Repository Structure

external-dns/
├── Chart.yaml          # Helm chart metadata
├── values.yaml         # Configuration values
└── templates/
    ├── Deployment.yaml  # ExternalDNS deployment
    ├── ServiceAccount.yaml
    ├── ClusterRole.yaml
    ├── ClusterRoleBinding.yaml
    └── Secret.yaml      # AWS credentials (Ansible-templated)

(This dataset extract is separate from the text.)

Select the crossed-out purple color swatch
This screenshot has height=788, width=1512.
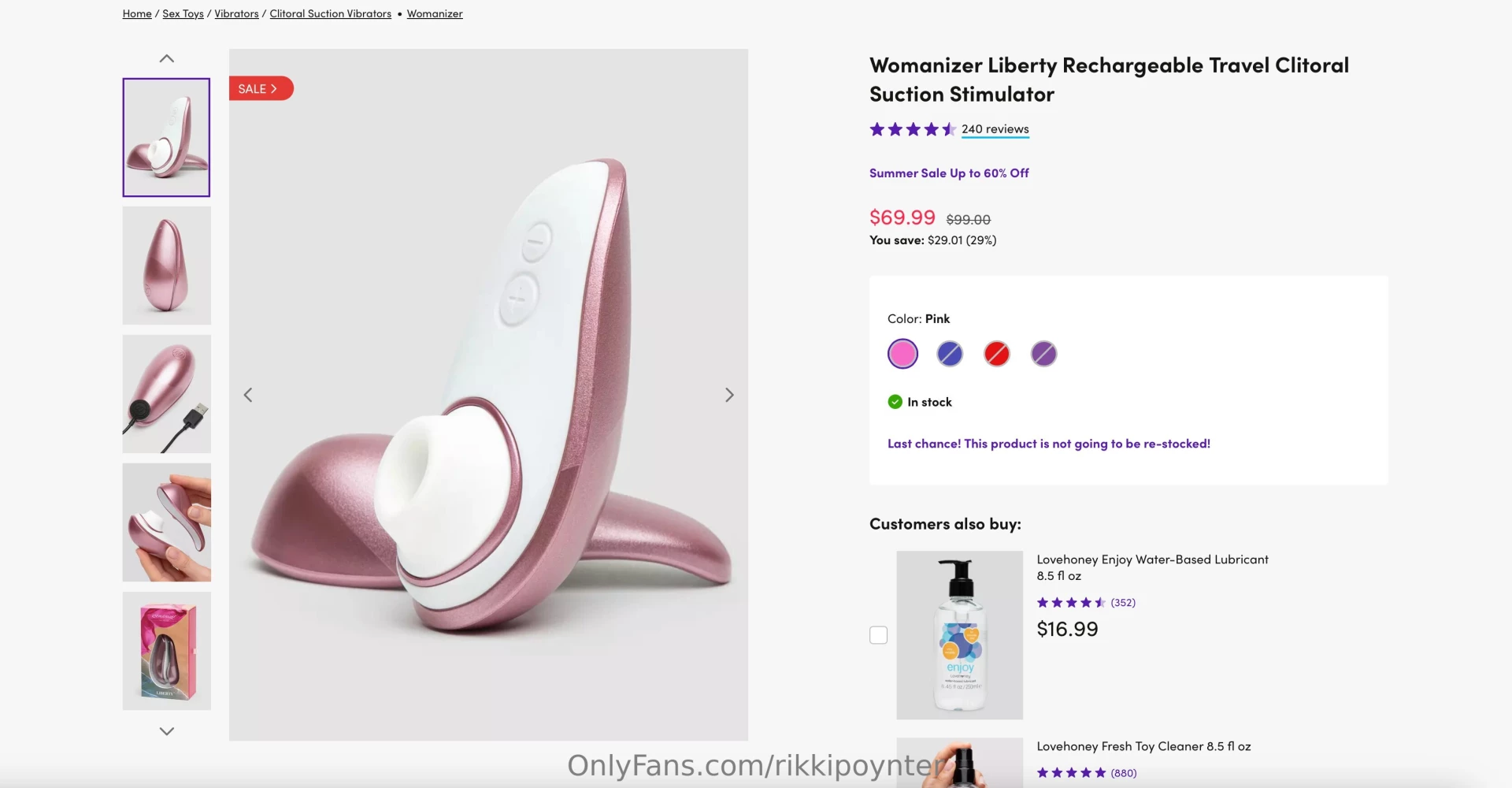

Monitoring and Troubleshooting

Health Verification

# Check ExternalDNS pod status
kubectl -n external-dns get pods

# Monitor ExternalDNS logs
kubectl -n external-dns logs -l app=external-dns --tail=50

# Verify AWS credentials
kubectl -n external-dns exec deployment/external-dns -- cat /.aws/credentials

# Check service discovery
kubectl -n external-dns logs deployment/external-dns | grep "Creating record"

DNS Record Validation

# Verify A record creation
dig A httpbin.goldentooth.net

# Check TXT record ownership
dig TXT httpbin.goldentooth.net

# Validate Route53 changes
aws route53 list-resource-record-sets --hosted-zone-id Z0736727S7ZH91VKK44A | jq '.ResourceRecordSets[] | select(.Name | contains("httpbin"))'

Common Issues and Solutions

Issue: DNS records not created

  • Check: Service has type: LoadBalancer and LoadBalancer IP is assigned
  • Verify: ExternalDNS has RBAC permissions to read services
  • Debug: Check ExternalDNS logs for AWS API errors

Issue: DNS records not cleaned up

  • Check: TXT record ownership matches ExternalDNS txt-owner-id
  • Verify: AWS credentials have Route53 delete permissions
  • Debug: Monitor ExternalDNS logs during service deletion

Issue: Multiple DNS entries for same service

  • Check: Only one ExternalDNS instance should manage each domain
  • Verify: txt-owner-id is unique across clusters
  • Fix: Use different owner IDs for different environments

Integration Examples

Argo CD Access

A few minutes after pushing changes to the repository, we can reach Argo CD via https://argocd.goldentooth.net/.

Service Configuration:

apiVersion: v1
kind: Service
metadata:
  name: argocd-server
  namespace: argocd
  annotations:
    external-dns.alpha.kubernetes.io/hostname: argocd.goldentooth.net
    external-dns.alpha.kubernetes.io/ttl: "60"
spec:
  type: LoadBalancer
  ports:
  - port: 443
    targetPort: 8080
    protocol: TCP
    name: https
  selector:
    app.kubernetes.io/component: server
    app.kubernetes.io/name: argocd-server

This automatically creates:

  • A record: argocd.goldentooth.net → 10.4.11.1 (MetalLB-assigned IP)
  • TXT record: Ownership tracking for safe management
  • 60-second TTL: Rapid DNS propagation for development workflows

The combination of MetalLB for LoadBalancer IP allocation and ExternalDNS for automatic DNS management creates a seamless experience where services become accessible via friendly DNS names without manual intervention, enabling true infrastructure-as-code patterns for both networking and DNS.